SUPPLIED DATA:
####################
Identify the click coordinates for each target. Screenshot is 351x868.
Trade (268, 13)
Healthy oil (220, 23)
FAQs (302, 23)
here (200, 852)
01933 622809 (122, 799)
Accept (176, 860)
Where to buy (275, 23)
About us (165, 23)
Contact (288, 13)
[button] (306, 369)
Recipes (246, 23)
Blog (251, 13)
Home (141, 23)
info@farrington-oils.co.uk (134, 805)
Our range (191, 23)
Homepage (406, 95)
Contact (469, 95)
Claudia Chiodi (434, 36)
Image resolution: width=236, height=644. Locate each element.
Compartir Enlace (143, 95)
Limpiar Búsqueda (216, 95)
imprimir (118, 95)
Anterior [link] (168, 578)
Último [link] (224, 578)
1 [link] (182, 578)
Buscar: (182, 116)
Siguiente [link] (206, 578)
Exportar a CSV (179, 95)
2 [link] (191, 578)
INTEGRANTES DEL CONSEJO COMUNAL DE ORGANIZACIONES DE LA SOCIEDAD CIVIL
####################
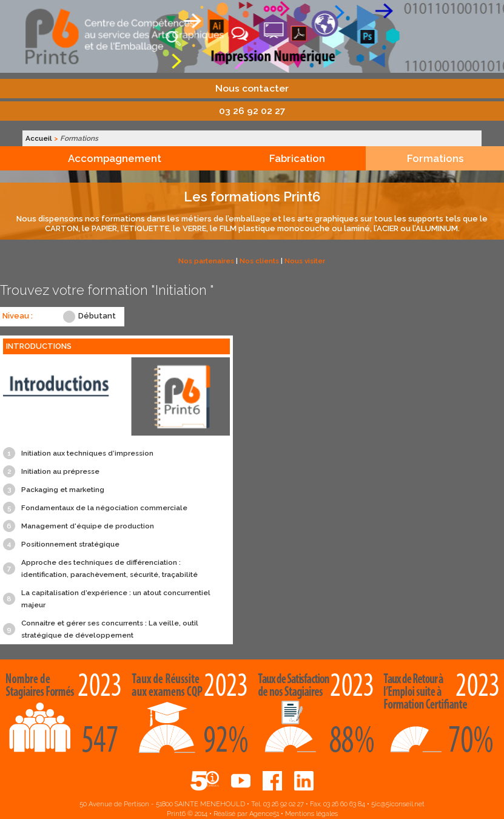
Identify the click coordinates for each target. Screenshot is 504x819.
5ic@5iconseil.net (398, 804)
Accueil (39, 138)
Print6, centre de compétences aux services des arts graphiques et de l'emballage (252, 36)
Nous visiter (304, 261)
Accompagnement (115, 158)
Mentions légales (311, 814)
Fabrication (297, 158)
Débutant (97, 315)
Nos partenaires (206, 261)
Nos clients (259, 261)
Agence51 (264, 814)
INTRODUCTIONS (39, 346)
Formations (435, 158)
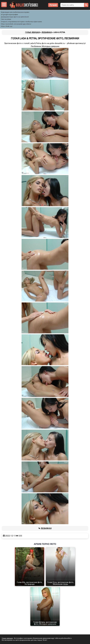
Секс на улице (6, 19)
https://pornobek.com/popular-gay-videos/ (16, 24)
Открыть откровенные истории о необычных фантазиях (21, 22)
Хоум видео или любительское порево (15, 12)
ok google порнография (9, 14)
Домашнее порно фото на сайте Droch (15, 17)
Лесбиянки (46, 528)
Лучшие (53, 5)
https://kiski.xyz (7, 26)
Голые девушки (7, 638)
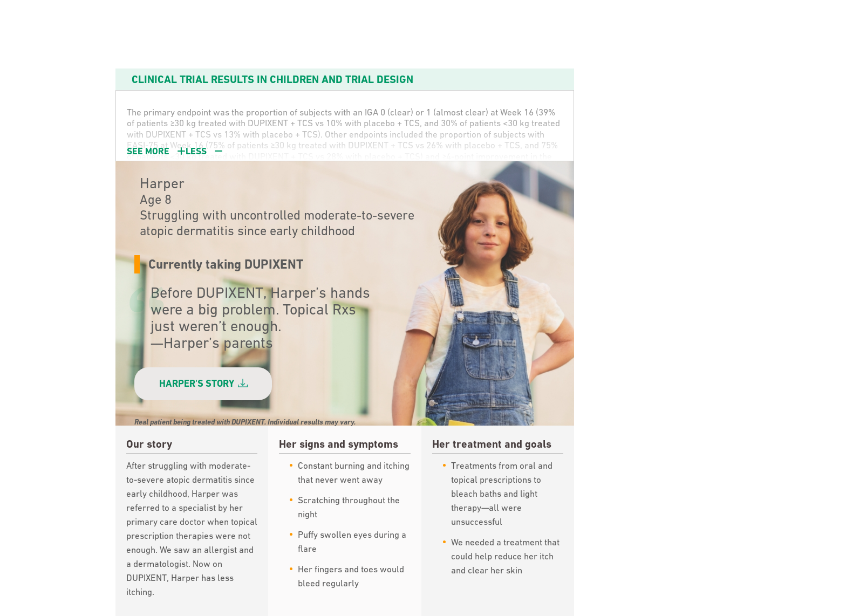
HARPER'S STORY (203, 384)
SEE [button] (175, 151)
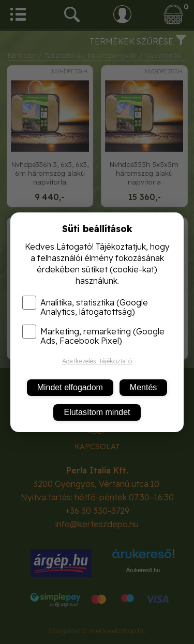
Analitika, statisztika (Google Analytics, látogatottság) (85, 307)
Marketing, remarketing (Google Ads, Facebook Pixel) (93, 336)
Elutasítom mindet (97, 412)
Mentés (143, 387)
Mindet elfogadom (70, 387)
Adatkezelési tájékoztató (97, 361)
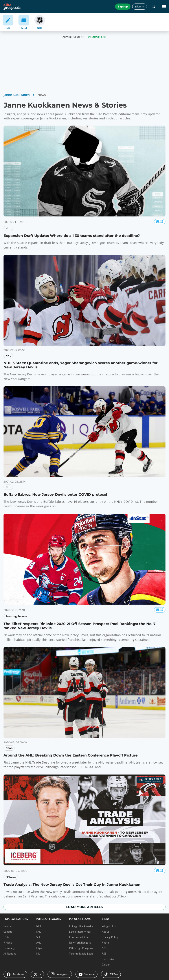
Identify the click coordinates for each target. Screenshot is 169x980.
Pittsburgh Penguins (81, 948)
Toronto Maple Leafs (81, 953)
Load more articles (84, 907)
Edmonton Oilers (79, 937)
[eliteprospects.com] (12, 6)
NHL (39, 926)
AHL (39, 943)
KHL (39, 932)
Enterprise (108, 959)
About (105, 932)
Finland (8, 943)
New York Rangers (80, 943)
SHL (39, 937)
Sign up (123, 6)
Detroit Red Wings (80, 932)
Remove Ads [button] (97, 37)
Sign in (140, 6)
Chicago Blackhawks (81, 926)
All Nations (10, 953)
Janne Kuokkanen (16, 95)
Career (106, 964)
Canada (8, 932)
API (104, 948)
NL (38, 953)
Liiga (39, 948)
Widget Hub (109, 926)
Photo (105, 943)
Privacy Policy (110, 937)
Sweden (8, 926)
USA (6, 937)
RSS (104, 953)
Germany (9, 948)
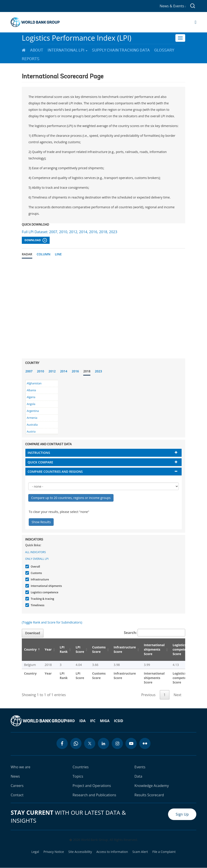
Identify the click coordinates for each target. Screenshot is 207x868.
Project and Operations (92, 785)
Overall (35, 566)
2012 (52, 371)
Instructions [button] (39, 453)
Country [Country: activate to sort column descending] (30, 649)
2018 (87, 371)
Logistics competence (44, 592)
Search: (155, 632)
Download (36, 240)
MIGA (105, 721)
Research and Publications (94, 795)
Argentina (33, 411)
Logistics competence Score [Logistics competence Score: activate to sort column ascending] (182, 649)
####################
YOUR INSTRUCTIONS: Reproduce every line of the listing, beginning with the line that contains "HARPER'S STORY (203, 384)" and continuing through the line that contains "2012 (52, 371)", both included. Keep all requests as they are, multiply each coordinate in the answers by 0.95, round to whole numbers with halves rounded up, and omit the pictures.

RESULT FOR THIS EXERCISE:
HARPER'S STORY (193, 365)
SEE [button] (166, 143)
Analitika, statisztika (Google Analytics, látogatottság) (81, 292)
Marketing, remarketing (Google Ads, Facebook Pixel) (88, 319)
Elutasítom mindet (92, 391)
Mentés (136, 368)
Mindet elfogadom (67, 368)
Adatkezelési tájékoztató (92, 343)
Identify the click coordinates for each target. Screenshot is 169x980.
Pittsburgh Penguins (77, 901)
Toronto Maple Leafs (77, 905)
Load more articles (80, 862)
Edmonton Oilers (75, 890)
[eliteprospects.com] (11, 6)
NHL (37, 880)
AHL (37, 896)
KHL (37, 885)
Enterprise (103, 911)
About (100, 885)
Finland (8, 896)
New York Rangers (76, 896)
SHL (37, 890)
Sign up (117, 6)
Detroit Red Wings (76, 885)
Remove Ads [button] (92, 35)
Sign in (133, 6)
Chicago Blackhawks (77, 880)
All Nations (10, 905)
Janne Kuokkanen (15, 90)
Career (101, 916)
Canada (8, 885)
API (99, 901)
NL (36, 905)
Liiga (37, 901)
Widget Hub (104, 880)
Photo (100, 896)
Privacy Policy (105, 890)
Sweden (8, 880)
USA (6, 890)
RSS (99, 905)
Germany (9, 901)
Identify the click coordinates for each target. Screenshot is 207x868.
Project and Operations (87, 746)
Overall (33, 538)
2012 (49, 352)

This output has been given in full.